TEXTO MOSTRADO:
Os saludo cordialmente a todos, comenzando por el cardenal Angelo Sodano, al que agradezco las amables palabras y la efusiva felicitación que me ha dirigido también en vuestro nombre. El Cardenal Decano nos ha recordado una expresión que se repite a menudo estos días en la liturgia latina: Prope est iam Dominus, venite adoremus. El Señor está cerca, venid, adorémosle.
También nosotros, como una sola familia, nos preparamos para adorar en la gruta de Belén a ese Niño, que es Dios mismo que se ha acercado hasta el punto de hacerse hombre como nosotros. Correspondo con gusto a las felicitaciones y doy las gracias a todos, incluidos los Representantes Pontificios repartidos por todo el mundo, por la generosa colaboración que cada uno de vosotros presta a mi Ministerio.

DATOS GUARDADOS:
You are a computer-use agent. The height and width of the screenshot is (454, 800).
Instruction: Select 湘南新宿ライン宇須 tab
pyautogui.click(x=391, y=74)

TAREAS PROPUESTAS:
**A)** Di si cada afirmación concuerda con el discurso, y apoya tu respuesta con las palabras exactas que lo deciden: (i) el cardenal Angelo Sodano le dirigió una felicitación al orador; (ii) la expresión latina citada se oye pocas veces en estos días; (iii) el orador deja a los Representantes Pontificios fuera de su agradecimiento.
**B)** Escribe sin cambios el pasaje del discurso que empieza en las palabras "También nosotros, como" y termina justo después de "a mi Ministerio.".
El listado no tiene ningún papel en esto.

SOLUCIONES EN ORDEN:
**A)**
(i) Sí: "la efusiva felicitación que me ha dirigido también en vuestro nombre".
(ii) No: "una expresión que se repite a menudo estos días en la liturgia latina".
(iii) No: "doy las gracias a todos, incluidos los Representantes Pontificios repartidos por todo el mundo".

**B)**
También nosotros, como una sola familia, nos preparamos para adorar en la gruta de Belén a ese Niño, que es Dios mismo que se ha acercado hasta el punto de hacerse hombre como nosotros. Correspondo con gusto a las felicitaciones y doy las gracias a todos, incluidos los Representantes Pontificios repartidos por todo el mundo, por la generosa colaboración que cada uno de vosotros presta a mi Ministerio.